Sympathetic and cardiovascular activity during cataplexy in narcolepsy

Autonomic nervous system activity changes have been described during cataplexy as playing a role in triggering it. To confirm these previous findings, we investigated the time course of sympathetic and cardiovascular activities during cataplexy. We made for the first time microneurographic recordings of 10 cataplectic episodes in three patients with hypocretin‐deficient narcolepsy. During microneurography, muscle sympathetic nerve activity (MSNA) was recorded simultaneously with heart rate (HR), respiratory movements, arterial finger blood pressure (BP), electroencephalography, electro‐oculogram and superficial electromyogram.

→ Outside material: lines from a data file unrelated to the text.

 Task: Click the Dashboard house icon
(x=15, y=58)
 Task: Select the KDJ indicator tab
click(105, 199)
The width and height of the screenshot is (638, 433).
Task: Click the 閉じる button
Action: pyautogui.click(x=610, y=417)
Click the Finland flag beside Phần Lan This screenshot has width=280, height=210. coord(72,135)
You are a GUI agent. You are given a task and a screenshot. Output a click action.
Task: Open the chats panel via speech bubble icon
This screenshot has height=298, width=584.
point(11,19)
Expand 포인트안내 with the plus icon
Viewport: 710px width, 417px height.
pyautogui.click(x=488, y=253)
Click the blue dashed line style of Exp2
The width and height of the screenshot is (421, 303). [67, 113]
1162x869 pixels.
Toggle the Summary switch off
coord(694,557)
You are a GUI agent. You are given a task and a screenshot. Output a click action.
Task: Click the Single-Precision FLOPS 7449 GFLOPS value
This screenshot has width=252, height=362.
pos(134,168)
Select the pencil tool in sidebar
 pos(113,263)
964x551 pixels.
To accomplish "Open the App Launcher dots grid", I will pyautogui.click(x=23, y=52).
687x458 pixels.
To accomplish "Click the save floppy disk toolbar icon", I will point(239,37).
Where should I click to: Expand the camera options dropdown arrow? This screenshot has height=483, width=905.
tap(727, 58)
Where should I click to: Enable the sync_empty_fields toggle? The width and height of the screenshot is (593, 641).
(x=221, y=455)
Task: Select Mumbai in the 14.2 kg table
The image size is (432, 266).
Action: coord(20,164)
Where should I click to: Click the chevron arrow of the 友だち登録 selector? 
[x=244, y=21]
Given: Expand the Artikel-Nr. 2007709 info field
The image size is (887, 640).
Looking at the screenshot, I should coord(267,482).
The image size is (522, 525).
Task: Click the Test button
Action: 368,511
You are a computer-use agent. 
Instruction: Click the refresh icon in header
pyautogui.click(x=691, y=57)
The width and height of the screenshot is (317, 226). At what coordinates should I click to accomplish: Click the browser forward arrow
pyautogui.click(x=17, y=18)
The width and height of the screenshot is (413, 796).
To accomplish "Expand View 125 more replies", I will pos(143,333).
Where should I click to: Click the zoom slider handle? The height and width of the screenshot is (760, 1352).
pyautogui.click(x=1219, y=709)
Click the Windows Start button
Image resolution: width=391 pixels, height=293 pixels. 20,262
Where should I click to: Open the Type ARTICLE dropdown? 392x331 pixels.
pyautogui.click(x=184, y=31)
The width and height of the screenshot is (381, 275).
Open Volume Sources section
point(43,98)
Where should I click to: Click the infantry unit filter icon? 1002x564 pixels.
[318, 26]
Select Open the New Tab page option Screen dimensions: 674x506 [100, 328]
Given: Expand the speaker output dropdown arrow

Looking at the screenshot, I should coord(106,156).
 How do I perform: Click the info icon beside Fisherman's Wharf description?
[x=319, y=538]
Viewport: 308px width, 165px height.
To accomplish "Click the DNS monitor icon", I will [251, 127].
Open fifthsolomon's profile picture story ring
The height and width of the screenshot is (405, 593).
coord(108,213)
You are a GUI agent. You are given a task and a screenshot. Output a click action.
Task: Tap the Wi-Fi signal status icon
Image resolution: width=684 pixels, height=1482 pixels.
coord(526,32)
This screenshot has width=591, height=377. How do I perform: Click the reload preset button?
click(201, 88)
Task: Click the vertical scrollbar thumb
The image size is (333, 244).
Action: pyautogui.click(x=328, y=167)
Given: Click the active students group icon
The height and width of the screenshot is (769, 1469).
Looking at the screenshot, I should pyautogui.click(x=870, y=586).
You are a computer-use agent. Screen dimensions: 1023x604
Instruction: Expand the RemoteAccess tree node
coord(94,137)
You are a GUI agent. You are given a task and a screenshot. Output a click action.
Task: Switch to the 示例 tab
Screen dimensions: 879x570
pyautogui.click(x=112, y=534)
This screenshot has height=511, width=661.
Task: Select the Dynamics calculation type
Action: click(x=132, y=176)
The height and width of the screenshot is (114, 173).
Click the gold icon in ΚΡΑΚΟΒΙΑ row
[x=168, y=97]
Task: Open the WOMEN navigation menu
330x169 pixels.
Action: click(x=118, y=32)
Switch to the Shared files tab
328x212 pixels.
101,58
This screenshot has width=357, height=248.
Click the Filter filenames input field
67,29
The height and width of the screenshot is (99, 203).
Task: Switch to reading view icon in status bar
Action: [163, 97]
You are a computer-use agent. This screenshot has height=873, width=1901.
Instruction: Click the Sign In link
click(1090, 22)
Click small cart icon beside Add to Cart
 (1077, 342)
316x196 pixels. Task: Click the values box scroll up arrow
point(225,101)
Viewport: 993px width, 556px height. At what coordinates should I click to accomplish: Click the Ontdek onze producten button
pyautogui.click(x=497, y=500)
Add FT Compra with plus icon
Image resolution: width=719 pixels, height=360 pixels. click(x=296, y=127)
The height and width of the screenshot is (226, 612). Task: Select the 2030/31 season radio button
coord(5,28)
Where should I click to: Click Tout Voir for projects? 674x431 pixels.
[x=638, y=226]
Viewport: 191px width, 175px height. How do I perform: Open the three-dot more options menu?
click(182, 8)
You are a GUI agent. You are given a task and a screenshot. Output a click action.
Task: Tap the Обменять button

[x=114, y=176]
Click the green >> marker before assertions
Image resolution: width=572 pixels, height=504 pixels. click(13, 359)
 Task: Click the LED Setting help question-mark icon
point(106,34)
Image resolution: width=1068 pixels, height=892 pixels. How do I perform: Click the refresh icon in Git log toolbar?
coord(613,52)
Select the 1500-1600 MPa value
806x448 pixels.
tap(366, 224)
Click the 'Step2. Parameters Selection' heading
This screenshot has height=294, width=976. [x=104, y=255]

Results showed no significant autonomic changes before the onset of the cataplectic episodes. Cataplexy was associated with a significant increase in MSNA and BP compared with baseline, whereas HR was markedly decreased. An irregular breathing pattern mainly characterized by apnea typically occurred during the attacks. In conclusion, our findings did not show significant changes in autonomic activity prior to cataplexy onset, ruling out a triggering role of the autonomic system. However, cataplexy was associated with co‐activation of sympathetic and parasympathetic autonomic systems, a pattern reminiscent of that reported during the vigilance reaction in animals.